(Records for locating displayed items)
----
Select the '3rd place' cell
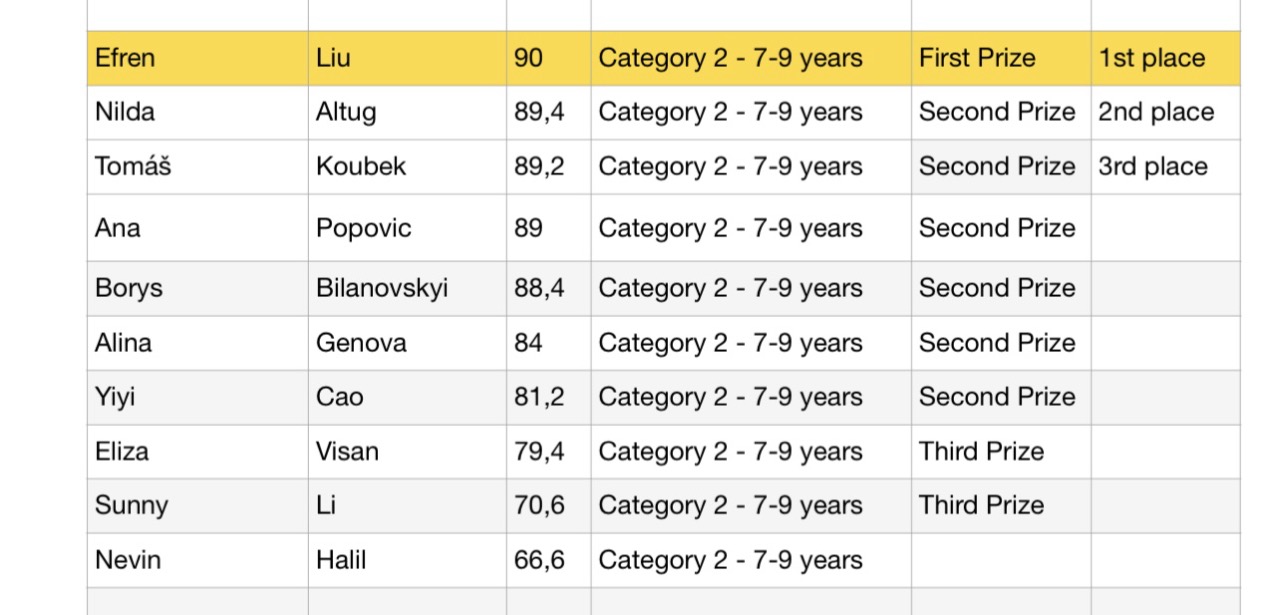This screenshot has width=1280, height=615. (1153, 166)
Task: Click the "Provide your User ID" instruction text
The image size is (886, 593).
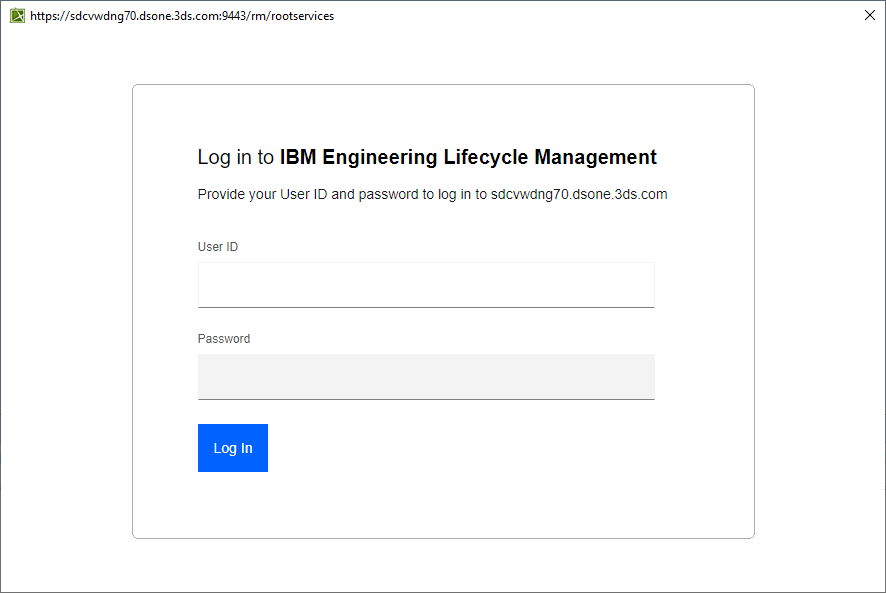Action: (262, 195)
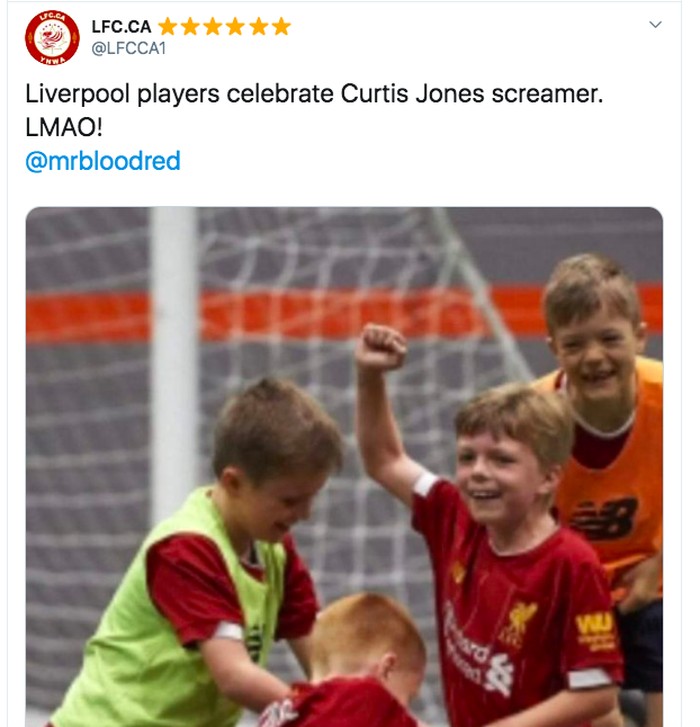Click the white goal post in the photo
This screenshot has height=727, width=700.
click(173, 362)
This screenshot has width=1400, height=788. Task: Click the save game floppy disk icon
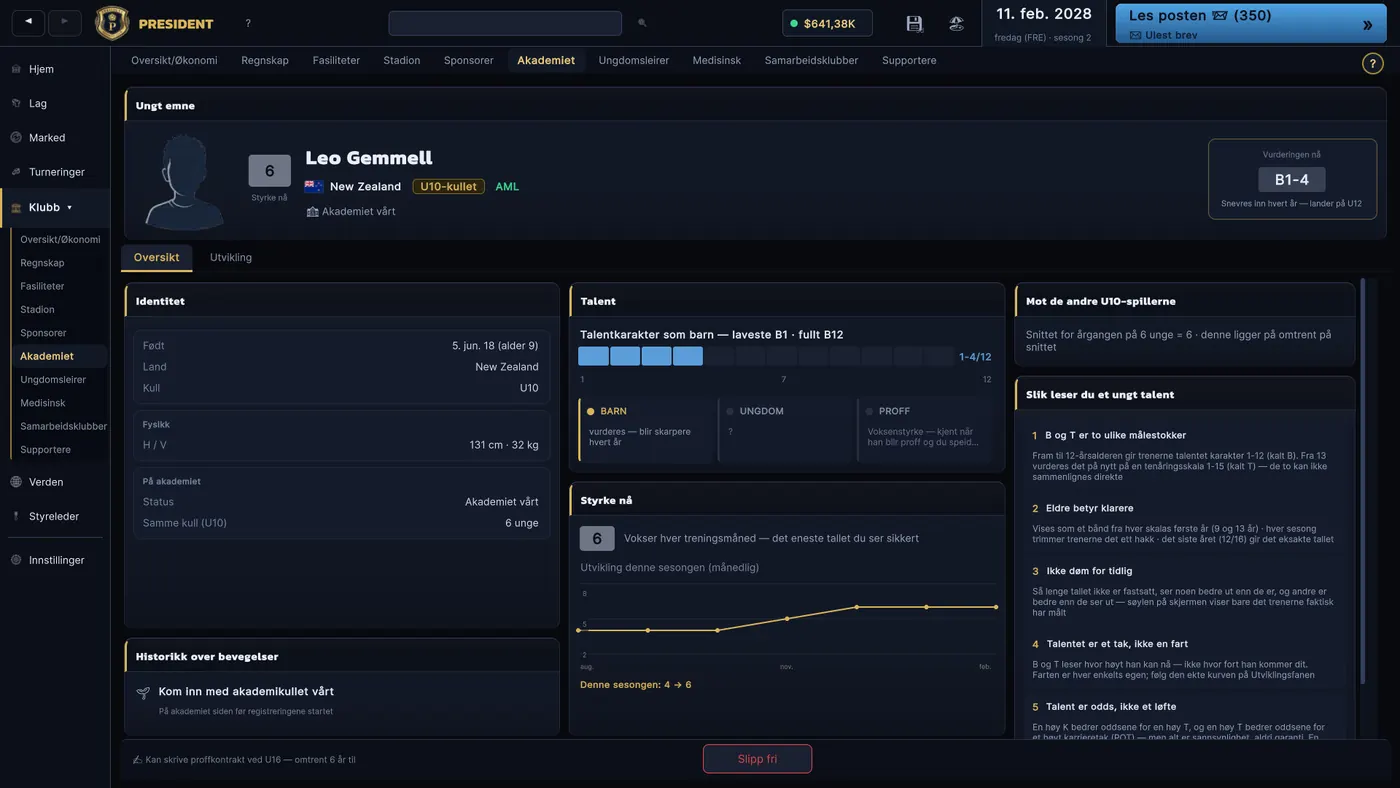pos(914,23)
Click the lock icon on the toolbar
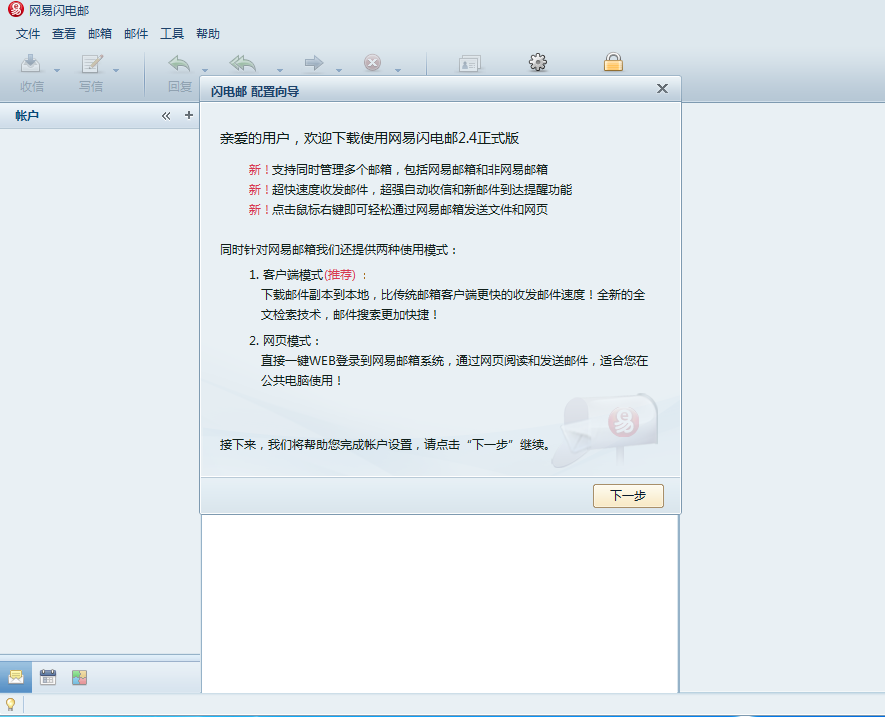 pos(613,62)
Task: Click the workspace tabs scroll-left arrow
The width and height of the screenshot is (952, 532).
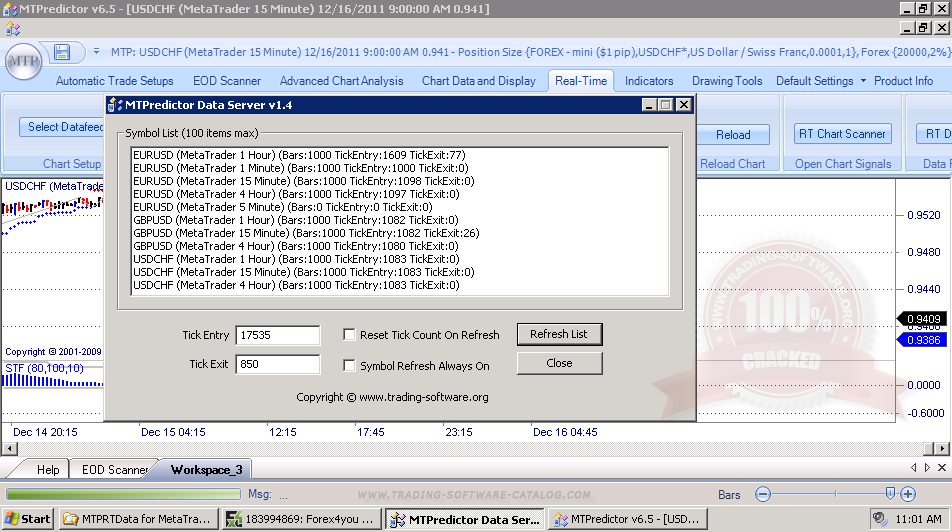Action: pos(913,468)
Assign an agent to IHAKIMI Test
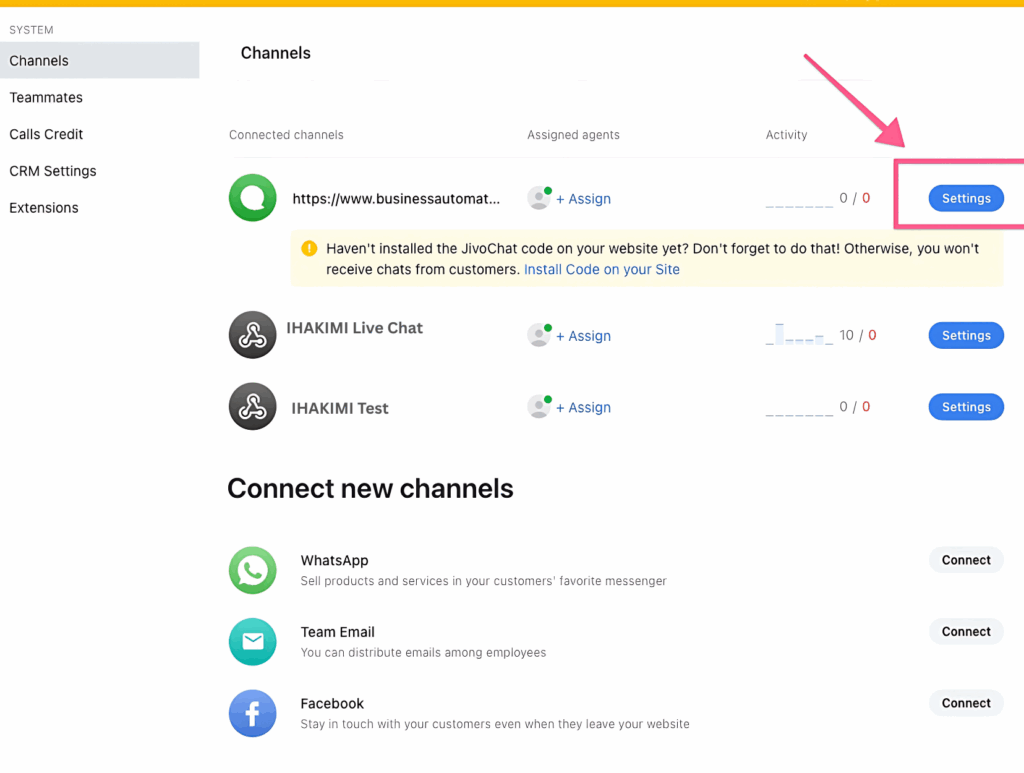 tap(583, 407)
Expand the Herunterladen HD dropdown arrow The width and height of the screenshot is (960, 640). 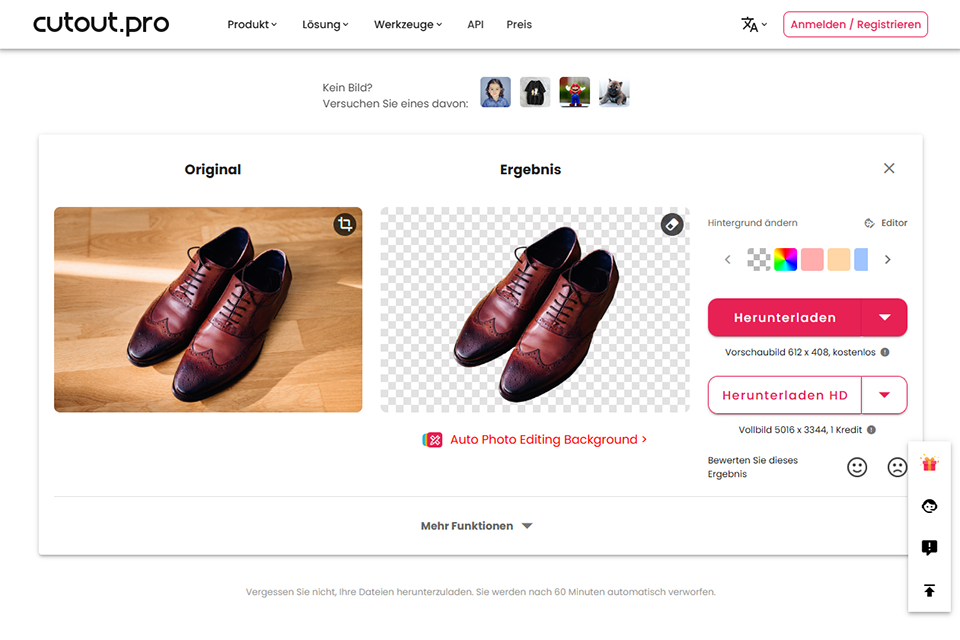pos(885,395)
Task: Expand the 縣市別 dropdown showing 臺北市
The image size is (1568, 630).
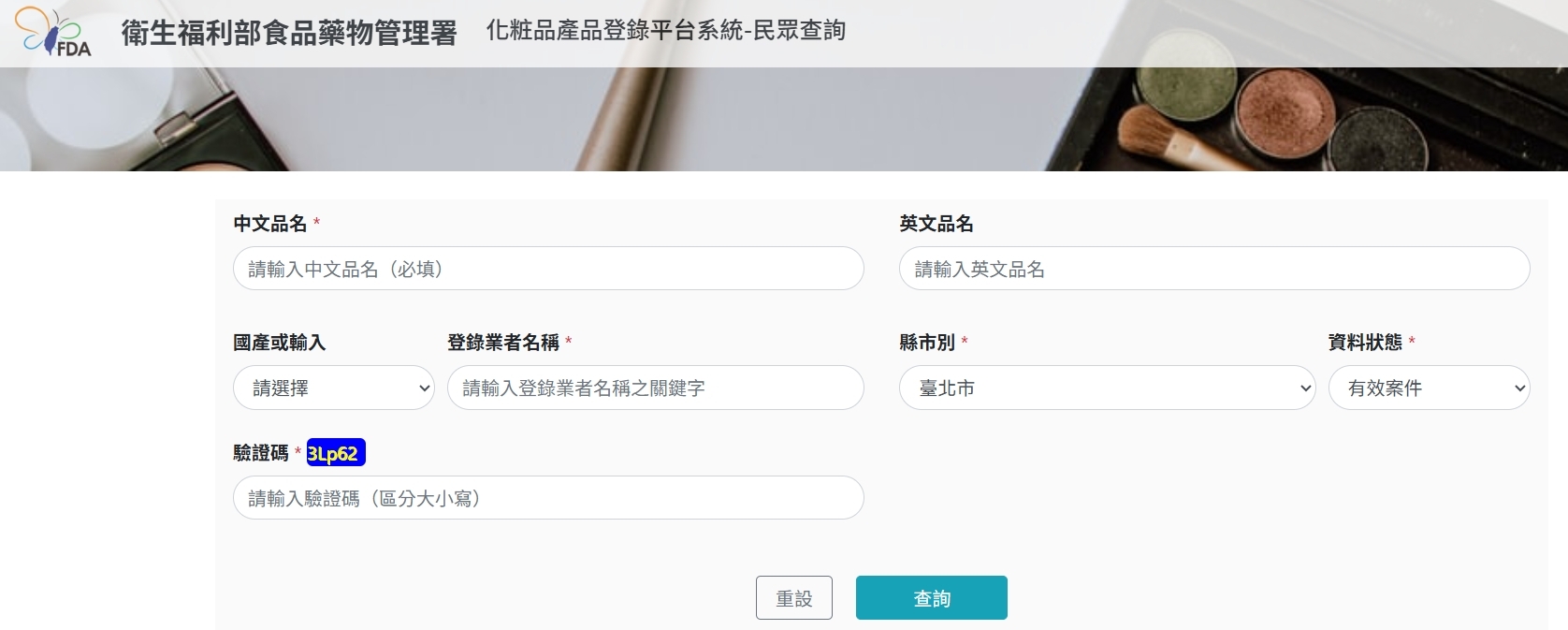Action: pyautogui.click(x=1107, y=388)
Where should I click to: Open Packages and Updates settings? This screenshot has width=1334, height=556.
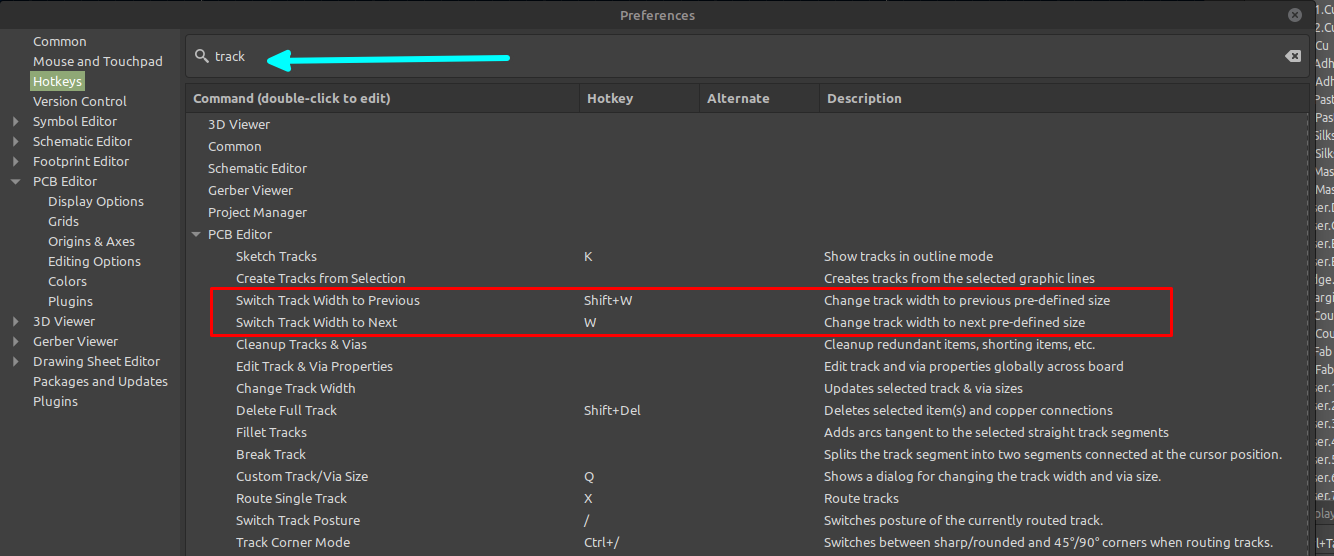tap(100, 382)
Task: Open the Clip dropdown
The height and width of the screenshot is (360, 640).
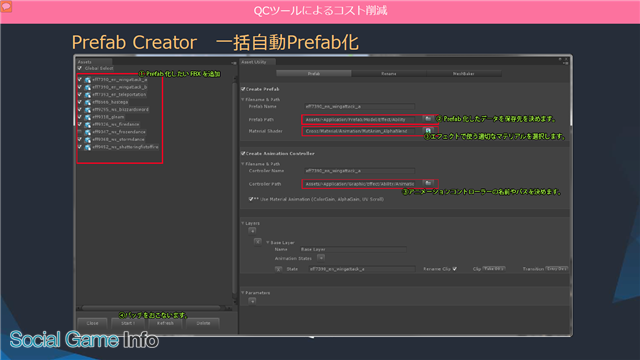Action: (494, 269)
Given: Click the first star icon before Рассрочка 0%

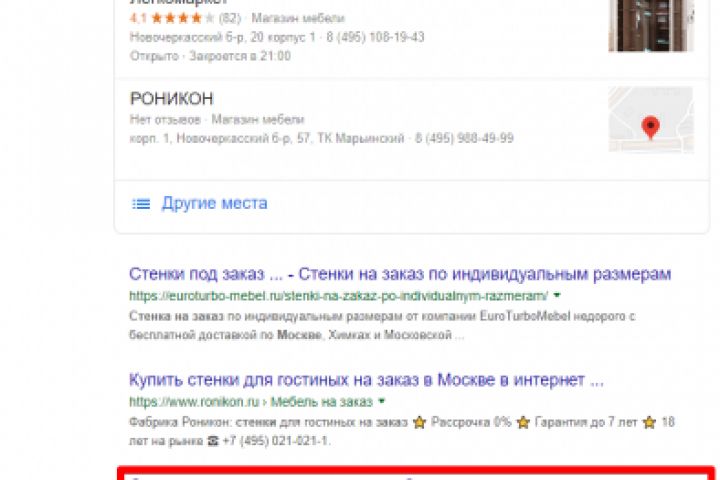Looking at the screenshot, I should pos(419,422).
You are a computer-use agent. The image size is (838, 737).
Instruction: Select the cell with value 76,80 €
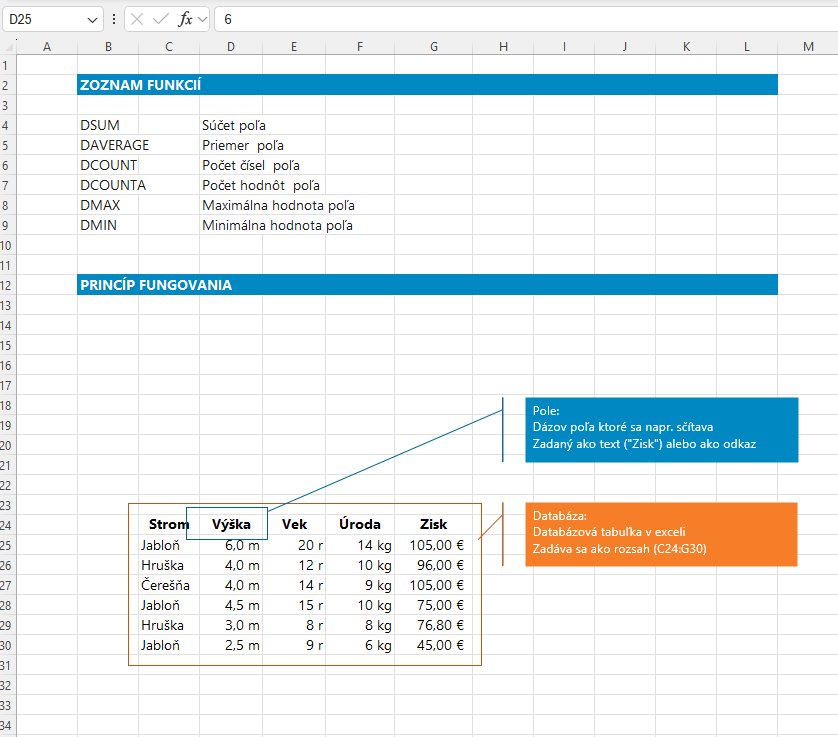(x=436, y=625)
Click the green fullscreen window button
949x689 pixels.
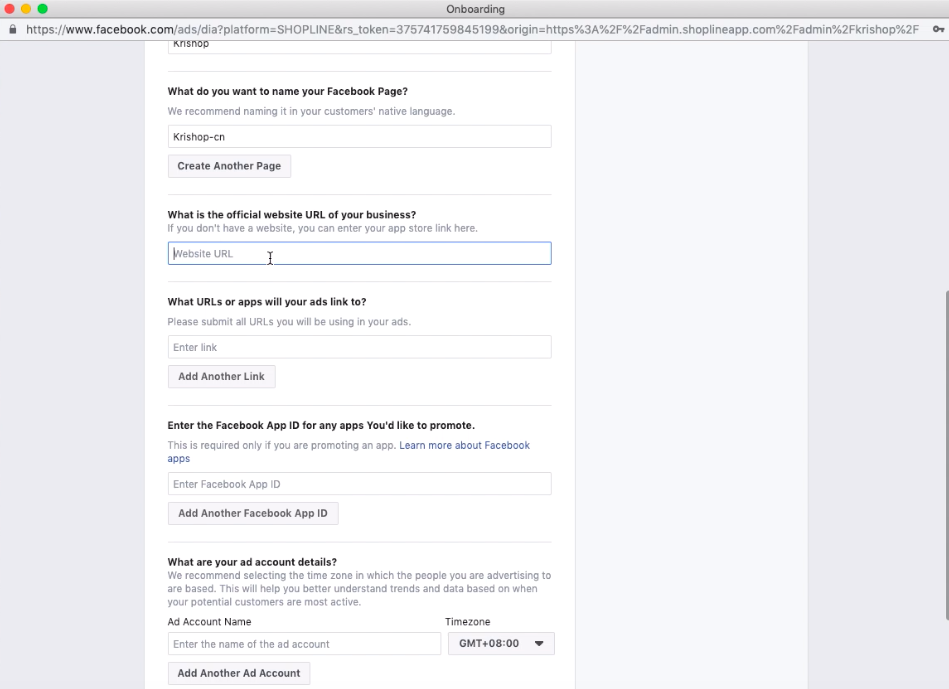pos(42,8)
----
§ THE PROBLEM: Copy out each line of the items above that contains the string "Task".

§ SOLUTION:
Task: Click the "Provide your User ID" instruction text
This screenshot has width=1400, height=788. Task: Click the save game floppy disk icon
Task: Click the workspace tabs scroll-left arrow
Task: Expand the 縣市別 dropdown showing 臺北市
Task: Open the Clip dropdown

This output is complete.